Masyarakat yang majemuk biasanya menghadapi tantangan ketidakharmonisan dan
perubahan yang terus menerus.
Hal yang menarik kemudian dinyatakan
Pierre L. van den Berghe seputar ciri dasar dari masyarakat majemuk ini, yaitu
: (Nasikun, 1985, hal 67-68 dan Nitibaskara, 2002, hal 7) :
1.
Terjadinya
segmentasi ke dalam bentuk kelompok-kelompok yang seringkali memiliki
subkebudayaan yang berbeda-beda satu sama lain;
2.
Memiliki
struktur sosial yang terbagi-bagi ke dalam lembaga-lembaga yang bersifat
nonkomplementer;
3.
Kurang
mengembangkan konsensus di antara para anggotanya terhadap nilai-nilai yang
bersifat dasar;
4.
Secara
relative seringkali mengalami konflik-konflik di antara kelompok yang satu
dengan kelompok yang lain;
5.
Secara
relative integrasi sosial tumbuh di atas paksaan (coercion) dan saling
ketergantungan di dalam bidang ekonomi; serta
6.
Adanya
dominasi politik oleh suatu kelompk atas kelompok-kelompok yang lain.
Melihat
definisi Furnival dan karakteristik yang diajukan oleh Berghe, telihat bahwa
masyarakat Indonesia memilki karakteristik seperti itu. Memang secara vertikal
maupun horizontal, masyarakat kita masyarakat yang paling majemuk di Dunia,
selain Amerika Serikat dan India.
Faktor yang menyebabkan kemajemukan
masyarakat Indonesia adalah sebagai berikut: Nasikun (1985, hal 38-44)
1.
Keadaan
geografi Indonesia yang merupakan wilayah kepulauan yang terdiri dari lima
pulau besar dan lebih dari 13.000 pulau kecil sehingga hal tersebut menyebabkan
penduduk yang menempati satu pulau atau sebagian dari satu pulau tumbuh menjadi
kesatuan suku bangsa, dimana setiap suku bangsa memandang dirinya sebagai suku
jenis tersendiri.
2.
Letak
Indonesia diantara Samudra Indonesia dan Samudra Pasifik serta diantara Benua
Asia dan Australia, maka Indonesia berada di tengah-tengah lalu lintas
perdagangan. Hal ini mempengaruhi terciptanya pluralitas/kemajemukan agama.
3.
Iklim
yang berbeda serta struktur tanah di berbagai daerah kepulauan Nusantara ini
merupakan faktor yang menciptakan kemajemukan regional.
Masyarakat
majemuk biasanya tersegmentasi ke dalam kelompok yang punya subkebudayaan yang
saling berbeda. Ini mirip seperti yang diutarakan Bhikhu Parekh tentang
Keanekaragaman Subkultur, Keanekararagaman Perspektif, dan Keanekaragaman
Komunal.
Keanekaragaman
Subkultural
Menurut
Parekh, Keanekaragaman Subkultural adalah suatu kondisi dimana para anggota
masyarakat memiliki satu kebudayaan umum yang luas dianut, beberapa di antara
mereka menjalankan keyakinan dan praktek yang berbeda berkenaan dengan wilayah
kehidupan tertentu atau menempuh cara hidup mereka sendiri yang relative sangat
berbeda. Kini, kelompok-kelompok miskin urban, “punk”, kaum waria, gay,
lesbian, dan kelompok-kelompok yang oleh masyarakat umum disebut “menyimpang”
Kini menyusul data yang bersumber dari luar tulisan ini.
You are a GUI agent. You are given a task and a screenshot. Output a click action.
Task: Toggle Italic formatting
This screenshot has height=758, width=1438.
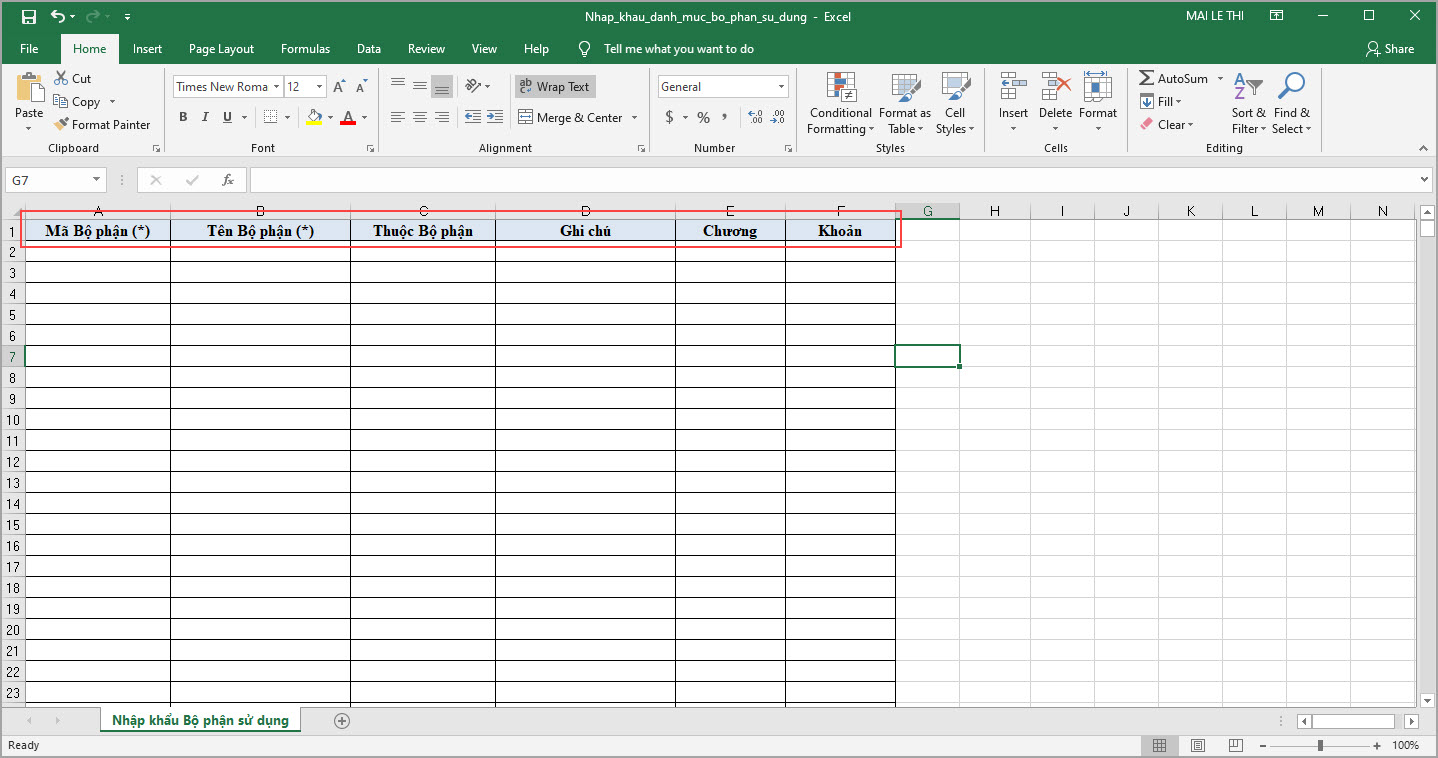[x=205, y=117]
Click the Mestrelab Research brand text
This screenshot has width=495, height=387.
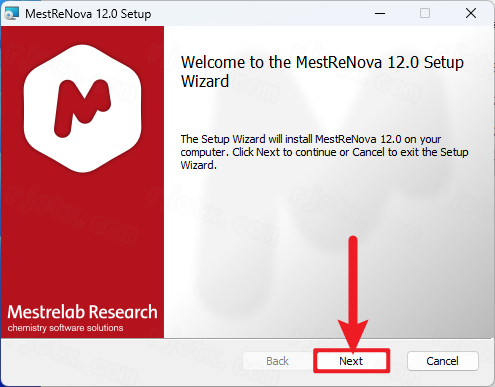coord(82,312)
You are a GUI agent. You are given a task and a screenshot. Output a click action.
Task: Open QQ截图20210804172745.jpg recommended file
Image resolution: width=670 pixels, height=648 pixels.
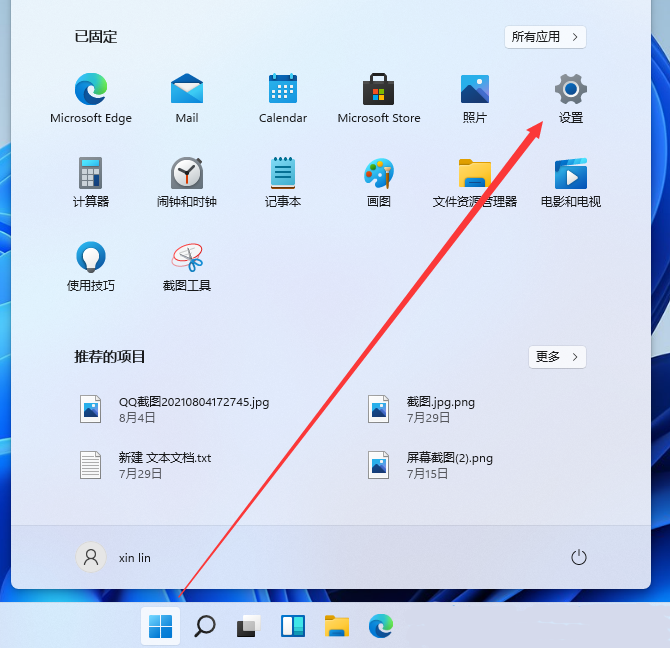pyautogui.click(x=176, y=408)
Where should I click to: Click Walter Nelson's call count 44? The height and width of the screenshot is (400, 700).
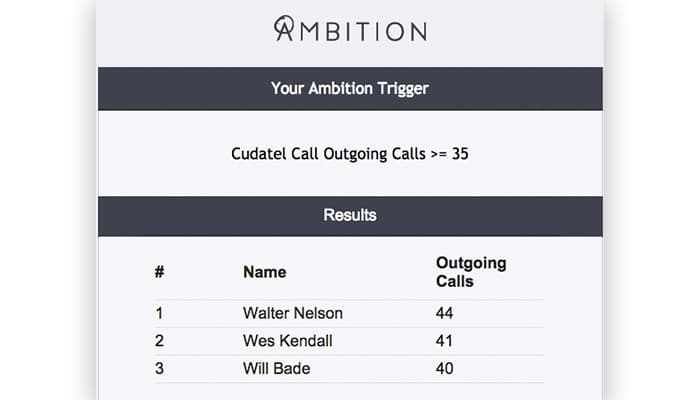pyautogui.click(x=445, y=314)
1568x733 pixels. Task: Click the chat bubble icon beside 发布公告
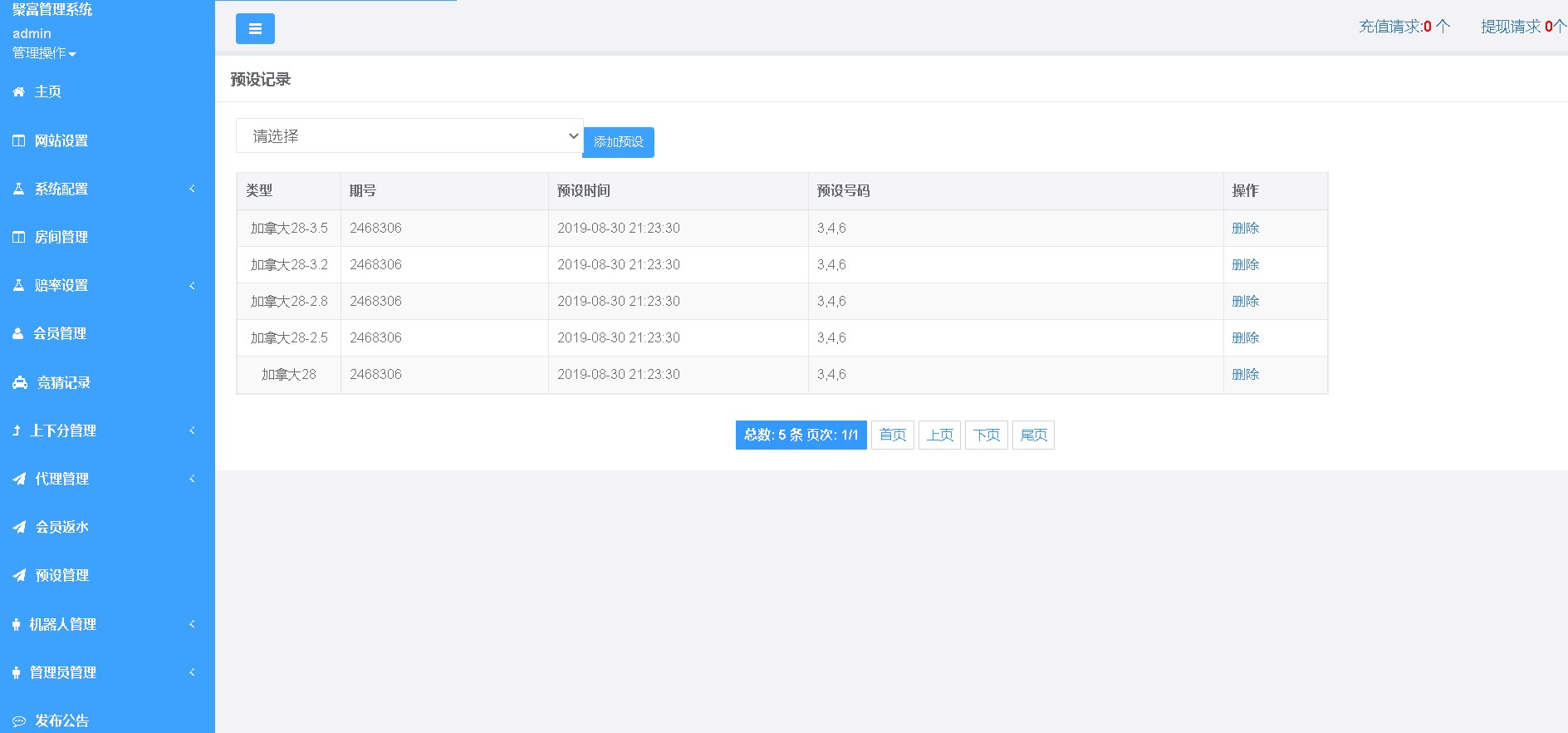coord(19,721)
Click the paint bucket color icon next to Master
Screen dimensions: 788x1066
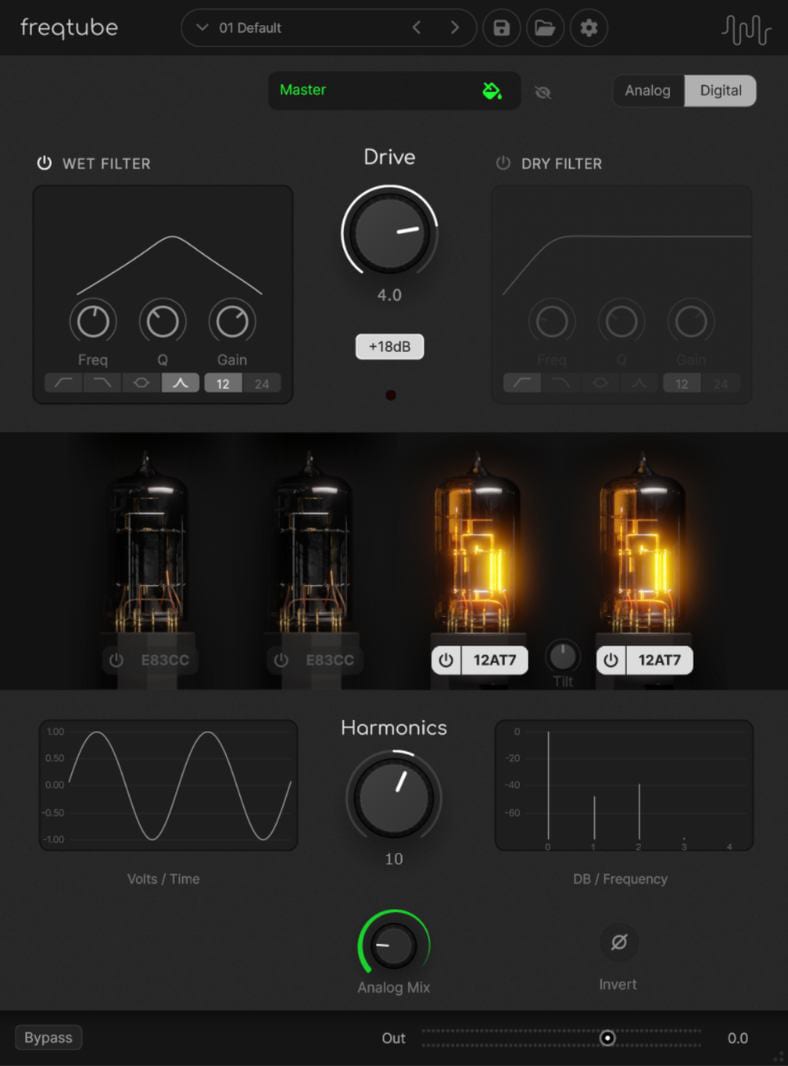click(491, 91)
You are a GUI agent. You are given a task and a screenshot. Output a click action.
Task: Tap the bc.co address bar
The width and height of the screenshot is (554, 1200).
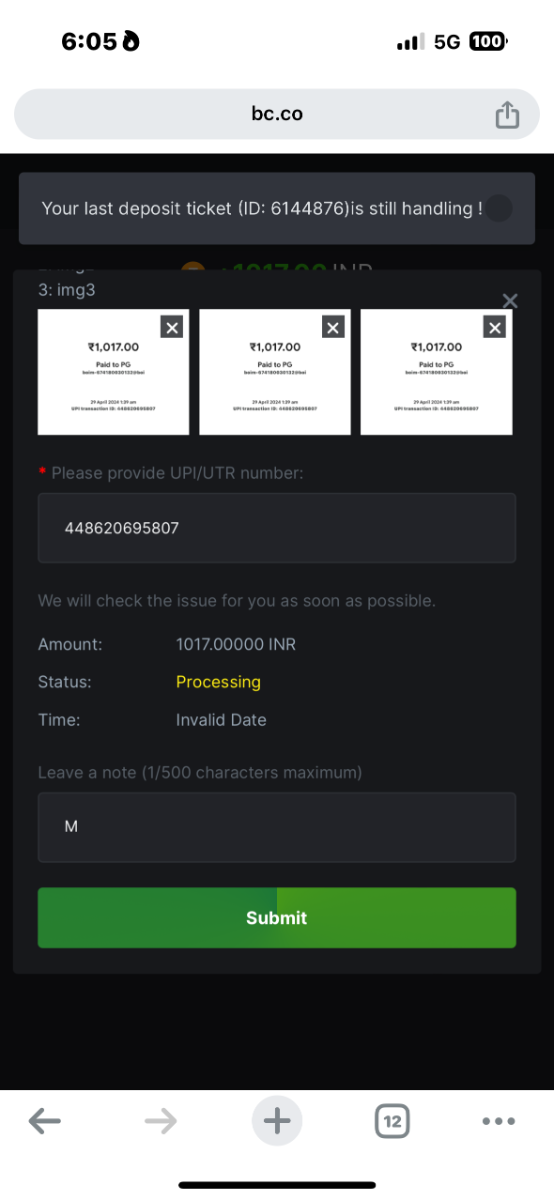pos(277,114)
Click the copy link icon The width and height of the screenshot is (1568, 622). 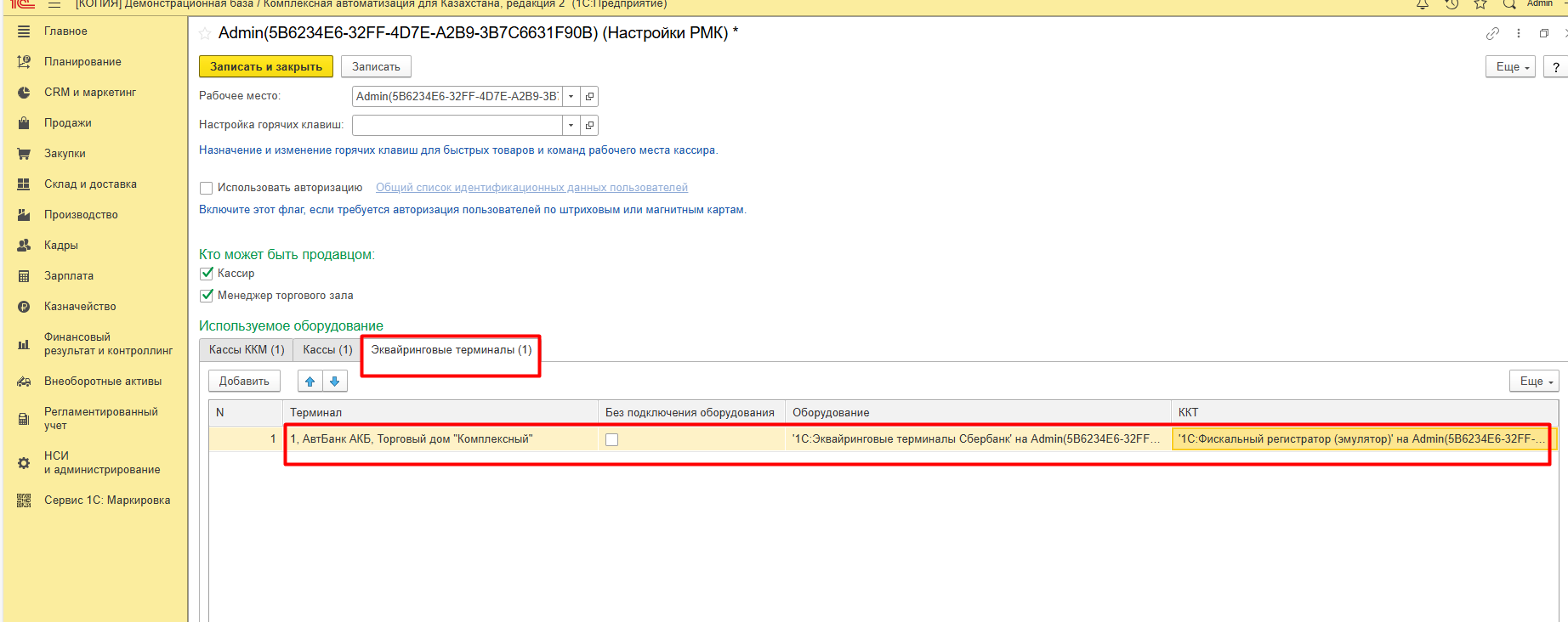1492,34
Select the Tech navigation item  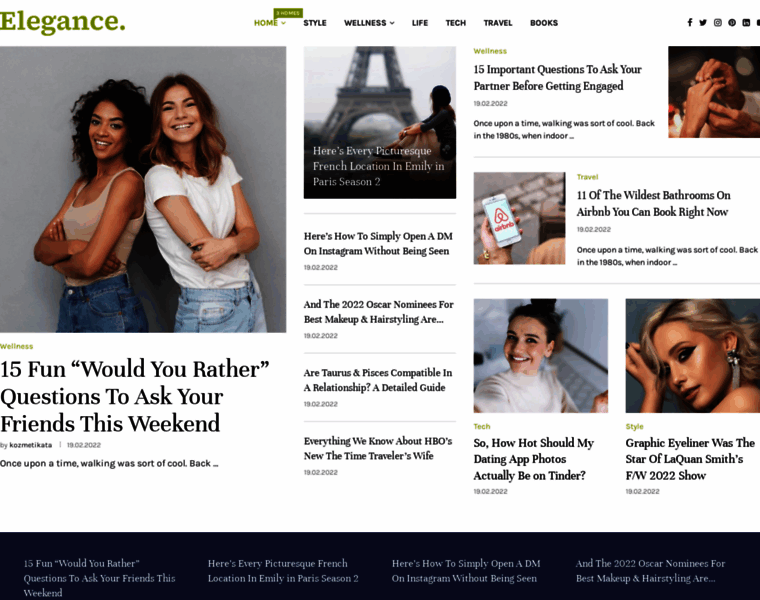[456, 23]
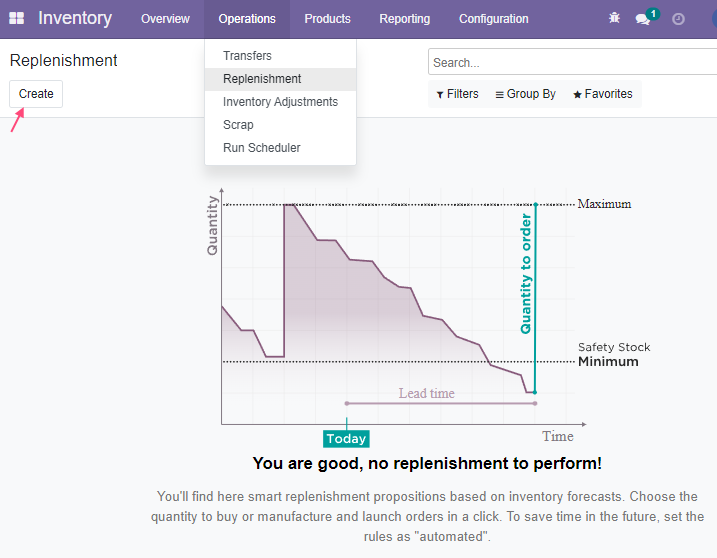
Task: Expand the Group By dropdown
Action: tap(525, 94)
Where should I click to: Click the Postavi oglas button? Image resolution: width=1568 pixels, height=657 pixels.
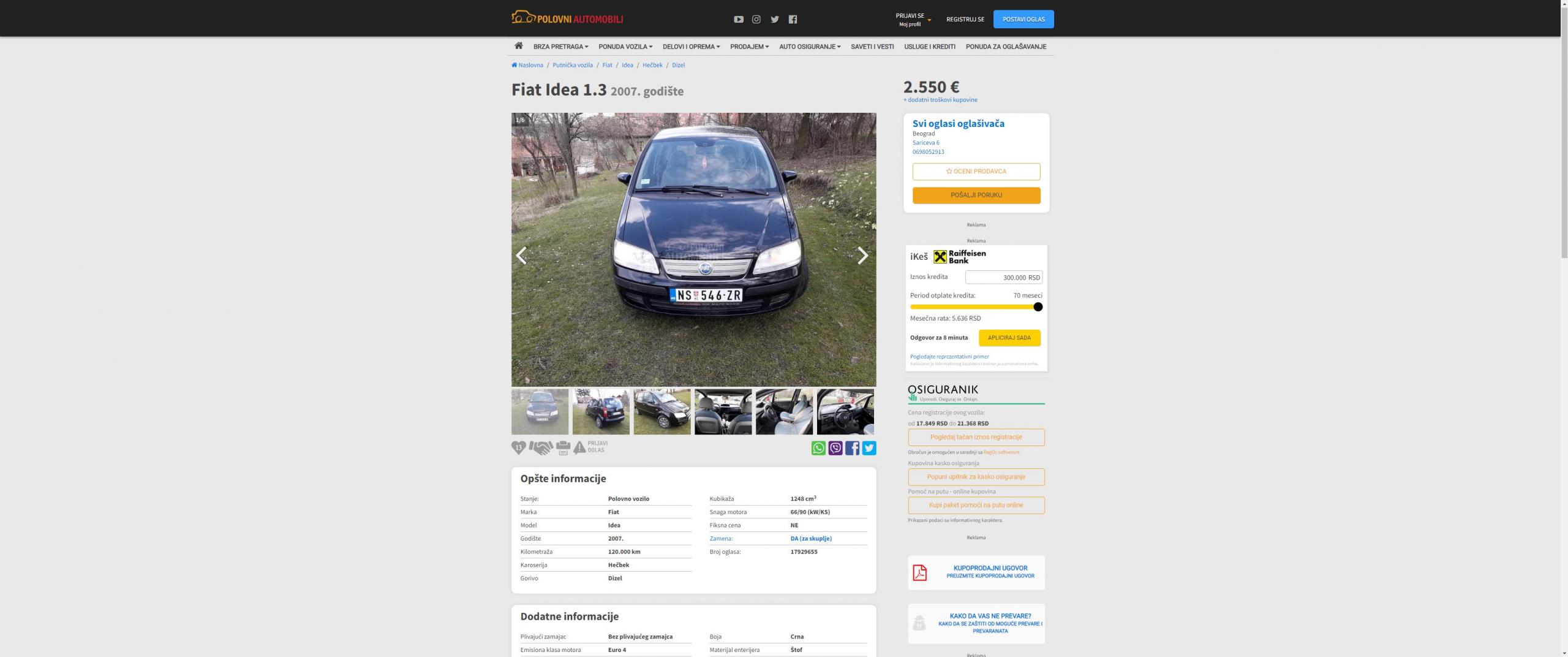coord(1023,20)
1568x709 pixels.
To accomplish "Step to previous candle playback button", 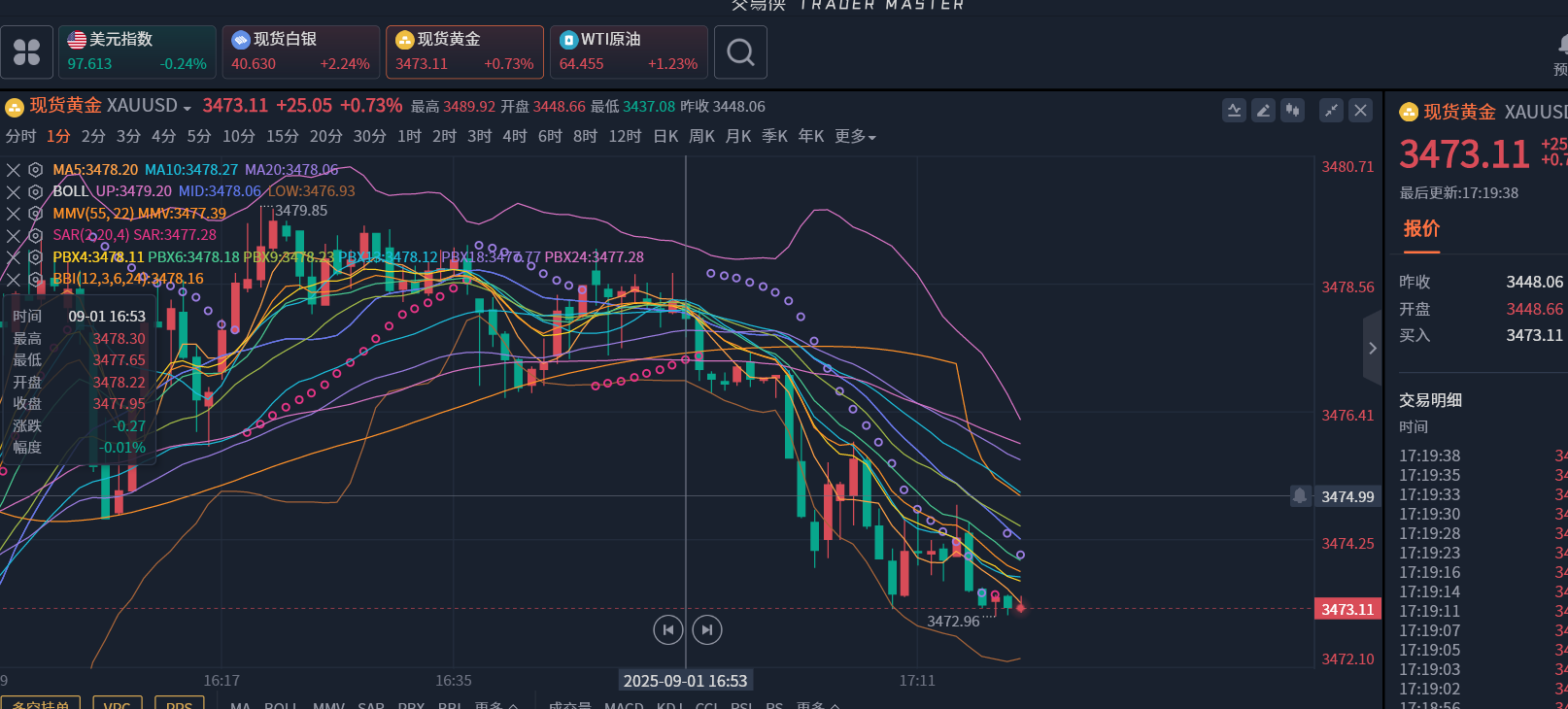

merupakan wujud dari keanekaragaman subkultural ini. Termasuk ke dalam contoh
ini adalah Komunitas Lia Eden, kelompok-kelompok “sempalan” agama mainstream.
Keanekaragaman Perspektif
Keanekaragaman Perspektif
Masih menurut
Parekh, adalah suatu kondisi di mana beberapa anggota masyarakat sangat kritis
terhadap beberapa prinsip atau nilai-nilai sentral kebudayaan yang berlaku dan
berusaha untuk menyatakannya kembali di sepanjang garis kelompok yang sesuai.
Gerakan-gerakan Feminis dan emansipasi perempuan merupakan perwakilan
Keanekaragaman Perspektif ini. Kemudian isu-isu pembentukan masyarakat madani
di Indonesia, termasuk ke dalamnya isu-isu pembentukan Negara Islam atau Negara
Pancasila, mewakili Keanekaragaman Perspektif ini.
Keanekaragaman Komunal
Terakhir,
Keanekaragaman Komunal adalah suatu kondisi di mana sebagian besar masyarakat
yang mencakup beberapa komunitas yang sadar diri dan terorganisasi dengan baik.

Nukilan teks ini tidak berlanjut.